Section 3. Amendment of Section 1.01 of Agreement. The definition of
"Borrowing Base" is hereby amended to read as follows:
"Borrowing Base"--An amount equal to (A) the lesser of
(i) the Committed Revolver Amount or
(ii) (a) 80% of the Net Outstanding Amount of Eligible Receivables from
time to time,
plus
(b) the lesser of (I) $1,500,000 or (II) 40% of Eligible Inventory
from time to time
less (B) Outstanding Letters of Credit.
Section 4. Amendment of Subsection 6.01(m) of the Agreement. Subsection
6.01(m) of the Agreement is hereby amended to read as follows:
(m) The Company will have a maximum net loss or minimum net gain (each
calculated in the manner of Consolidated Net Income) from operations for each
period commencing January 1, 1997 and ending on the dates shown below as
follows:
Period Ending Maximum Net Loss Minimum Net Gain
March 31, 1997 $15,000
June 30, 1997 -0- $ -0-
September 30, 1997 35,000
December 31, 1997 100,000
Section 5. Amendment of Subsection 6.01(n) of the Agreement. Subsection
6.01(n) of the Agreement is hereby amended to read as follows:
(n) The Company will maintain a Consolidated Debt Service Coverage
Ratio (i) for each DSCR Measurement Period ending on or before December 31,
1997, of not less than 1.0 to 1.0 and (ii) for each DSCR Measurement Period
thereafter, of not less than 1.2 to 1.0.
Section 6. Amendment of Subsection 6.01(p) of the Agreement. Subsection
6.01(p) of the Agreement is hereby amended to read as follows:
(p) The Company and its Subsidiaries will not make Consolidated
Capital Expenditures aggregating in excess of $500,000 during any fiscal year.
Section 7. Payment for Waiver and Amendment. The Company agrees to pay to
the Bank a fee of $5,000 plus expenses, including but not limited to reasonable
attorneys' fees, for this Waiver and Amendment No. 5 to the Credit Agreement.
Section 8. Representations and Warranties. The Company represents and
warrants to the Bank as of the effective date of this Waiver and Amendment that
(a) other than the Event of Default described in Section 1 hereof, no Default or
Event of Default has occurred and is continuing or results from the execution
and delivery of this Waiver and Amendment,
-2-
(b) each of the representations and warranties of the Company in the Agreement
shall be true and correct on the effective date of this Waiver and Amendment,
(c) the liens granted pursuant to the Security Agreement are valid and (d) this
Waiver and Amendment is a legal, valid and binding agreement of the Company
enforceable against the Company in accordance with its terms.

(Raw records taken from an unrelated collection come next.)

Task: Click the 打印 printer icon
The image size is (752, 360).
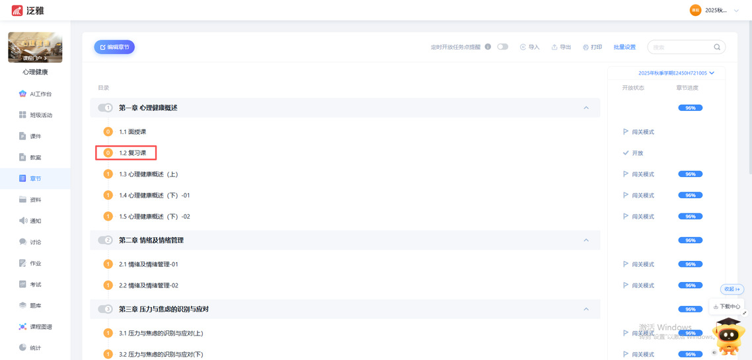Action: coord(585,47)
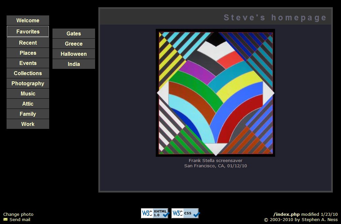Image resolution: width=341 pixels, height=224 pixels.
Task: Select the Favorites menu item
Action: [x=28, y=32]
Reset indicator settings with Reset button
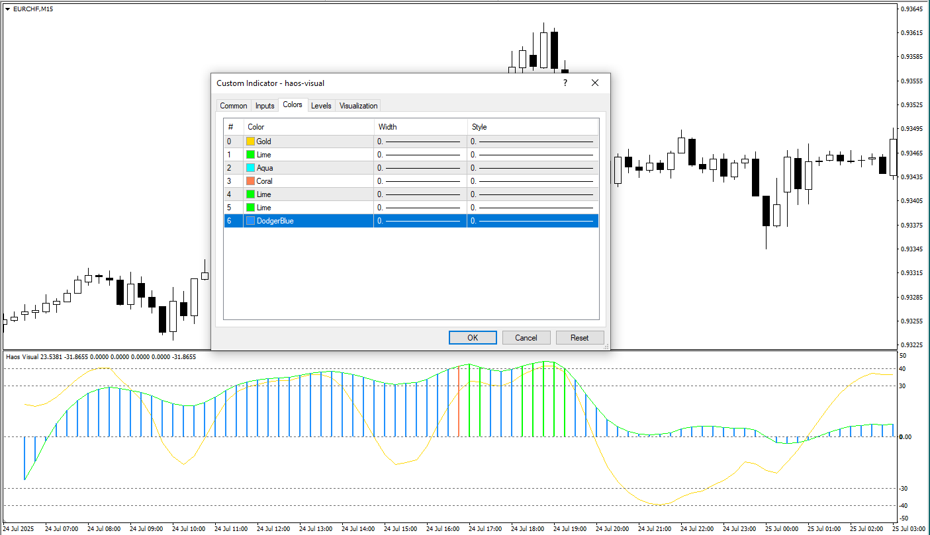 click(x=580, y=337)
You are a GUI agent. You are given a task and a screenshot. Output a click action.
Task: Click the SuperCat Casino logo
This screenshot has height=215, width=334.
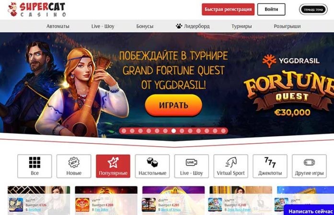point(37,10)
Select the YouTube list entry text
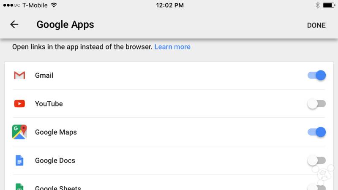The width and height of the screenshot is (338, 190). pos(49,103)
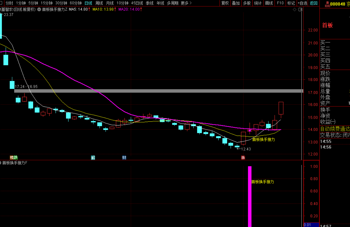This screenshot has width=350, height=227.
Task: Click the red 涨 marker on timeline
Action: coord(243,158)
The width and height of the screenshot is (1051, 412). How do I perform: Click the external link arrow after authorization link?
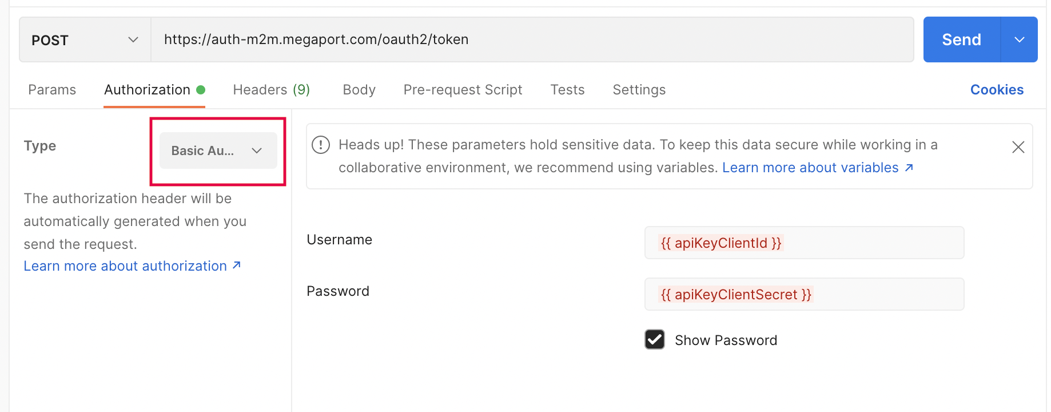[x=236, y=265]
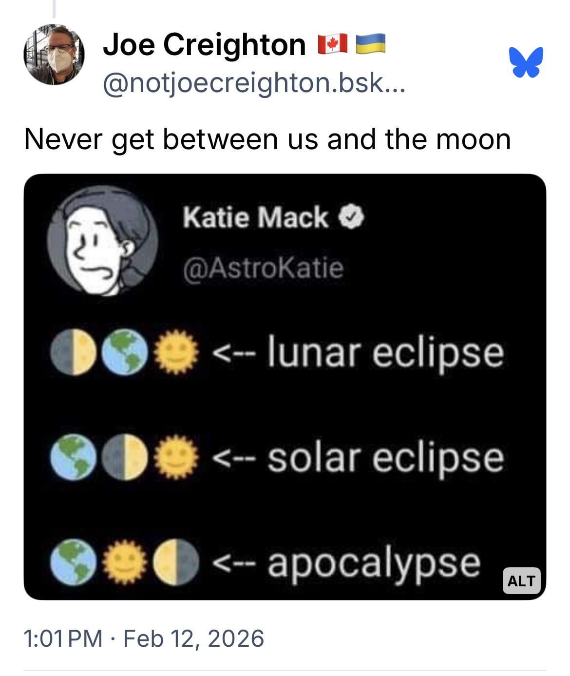This screenshot has width=570, height=676.
Task: Click the moon emoji in lunar eclipse row
Action: pos(73,352)
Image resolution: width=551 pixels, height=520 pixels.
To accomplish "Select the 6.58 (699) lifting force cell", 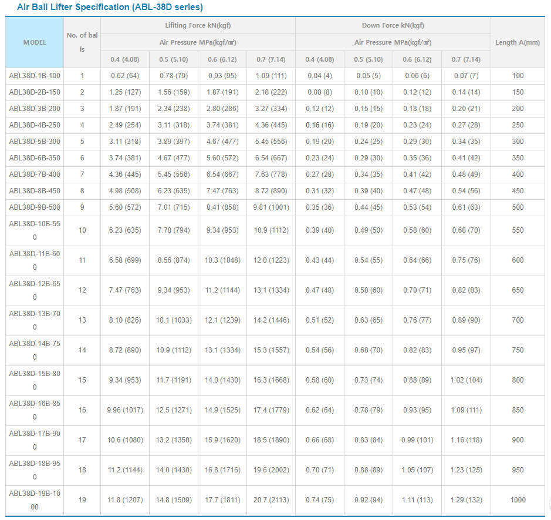I will tap(125, 260).
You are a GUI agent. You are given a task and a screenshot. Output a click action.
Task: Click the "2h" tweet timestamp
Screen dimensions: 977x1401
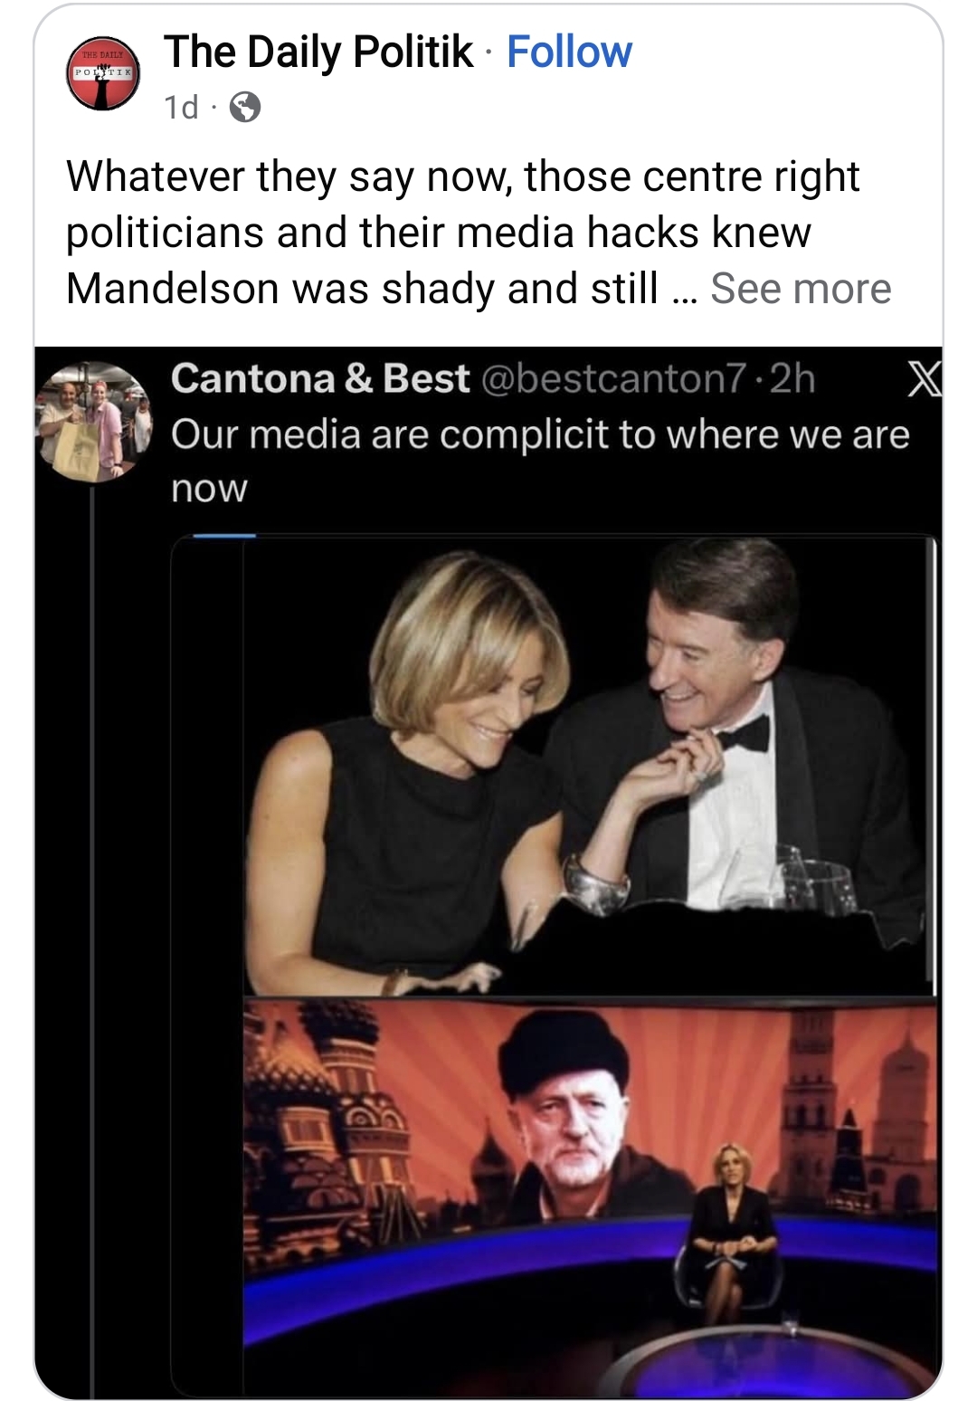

Section 9. Other Provisions Still Effective; No Waiver. Except as amended
by this Waiver and Amendment, all other provisions, terms and conditions of the
Agreement shall continue to be effective. This Waiver and Amendment shall not be
deemed a waiver of any defaults that may exist under the Agreement other than
those described in Section 1 hereof.
Section 10. Counterparts. This Waiver and Amendment may be executed in
counterparts each of which shall constitute an original but all of which, when
taken together, shall constitute but one instrument.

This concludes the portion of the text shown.